Page text ->

-- Start --

Conference Call and Webcast

Management will hold a conference call and webcast to discuss our financial results for the three months and year ended December 31, 2023, tomorrow, Thursday, March 14, 2024, at 9:00 am Eastern Time (7:00 am Mountain Time).

The call can be accessed by dialing:

Toll free: 1-888-886-7786
Conference ID: 29416987

A replay will be available through April 12, 2024, by dialing:

Toll Free: 1-877-674-7070
Conference ID: 29416987
Playback Passcode: 416987

A slide deck for the webcast will be available for download the evening prior to the call and will be found on the company’s website at www.nacg.ca/presentations/

The live presentation and webcast can be accessed at:

https://onlinexperiences.com/scripts/Server.nxp?LASCmd=AI:4;F:QS!10100&ShowUUID=E7B12076-0168-45B4-8211-E024A0E31C5D

A replay will be available until April 12, 2024, using the link provided.

Basis of Presentation

We have prepared our consolidated financial statements in conformity with accounting principles generally accepted in the United States ("US GAAP"). Unless otherwise specified, all dollar amounts discussed are in Canadian dollars. Please see the Management’s Discussion and Analysis ("MD&A") for the three months and year ended December 31, 2023, for further detail on the matters discussed in this release. In addition to the MD&A, please reference the dedicated Q4 2023 Results Presentation for more information on our results and projections which can be found on our website under Investors - Presentations.

-- End --

Set exercise 1 -> Return the portion of the earnings call notice from "The live presentation" up to and including "Investors - Presentations.", word for word.
Set exercise 2 -> Resume the earnings call notice from its last sentence and write what would come next.
The material after this earnings call notice is separate and unrelated to it.

Recorded data ->
-- Start --

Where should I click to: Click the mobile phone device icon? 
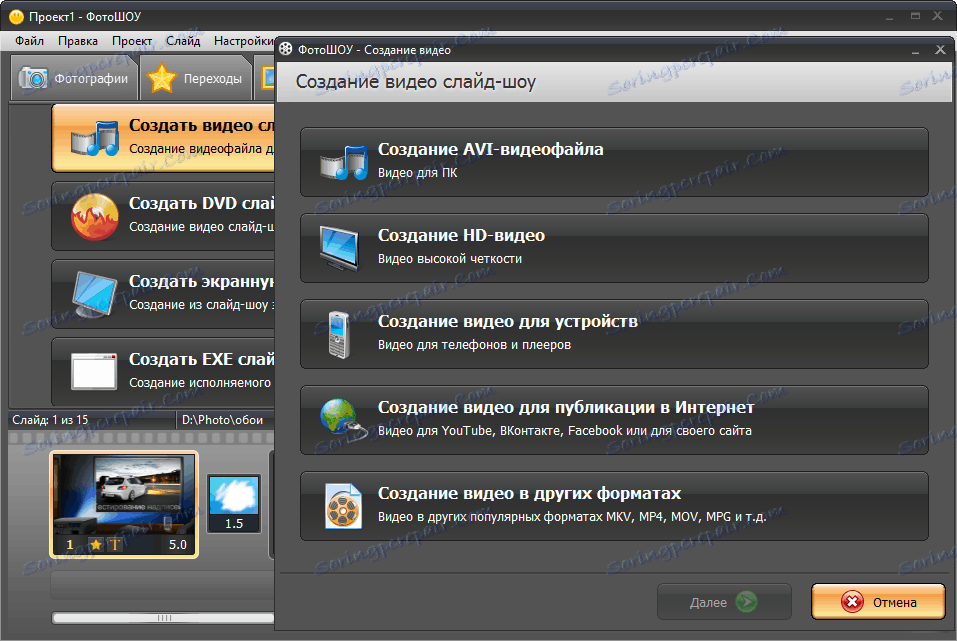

-- End --

Output 1 ->
The live presentation and webcast can be accessed at:

https://onlinexperiences.com/scripts/Server.nxp?LASCmd=AI:4;F:QS!10100&ShowUUID=E7B12076-0168-45B4-8211-E024A0E31C5D

A replay will be available until April 12, 2024, using the link provided.

Basis of Presentation

We have prepared our consolidated financial statements in conformity with accounting principles generally accepted in the United States ("US GAAP"). Unless otherwise specified, all dollar amounts discussed are in Canadian dollars. Please see the Management’s Discussion and Analysis ("MD&A") for the three months and year ended December 31, 2023, for further detail on the matters discussed in this release. In addition to the MD&A, please reference the dedicated Q4 2023 Results Presentation for more information on our results and projections which can be found on our website under Investors - Presentations.

Output 2 ->
Change in significant accounting policy - Basis of presentation

During the first quarter of 2023, the Company updated the presentation of finance lease obligations within the Consolidated Balance Sheets to be included in long-term debt. Within the long-term debt note, finance lease obligations, financing obligations, and promissory notes have been combined as equipment financing. Finance lease obligations are the finance lease liabilities recognized in accordance with the Company's lease policy which is disclosed in our Annual Report. Financing obligations arise when the Company finances its owned equipment. There has been no change in the Company’s accounting policy for finance lease obligations or change in the recognition or measurement of the related balances now recognized within long-term debt. The change in presentation had no effect on the reported results of operations. The comparative period has been updated to reflect this presentation change.

Recent accounting pronouncements not yet adopted

Joint venture formations

In August 2023, the FASB issued ASU 2023-05, Business Combinations - Joint Venture Formations. This accounting standard update was issued to create new requirements for valuing contributions made to a joint venture upon formation. This standard is effective January 1, 2025, with early adoption permitted. We are assessing the impact the adoption of this standard may have on its consolidated financial statements.

Segment reporting

In November 2023, the FASB issued ASU 2023-07, Segment Reporting: Improvements to Reportable Segment Disclosures. This accounting standard update was issued to improve reportable segment disclosure requirements, primarily through enhanced disclosures about significant segment expenses. This standard is effective for the fiscal year beginning January 1, 2024. We are assessing the impact the adoption of this standard may have on its consolidated financial statements.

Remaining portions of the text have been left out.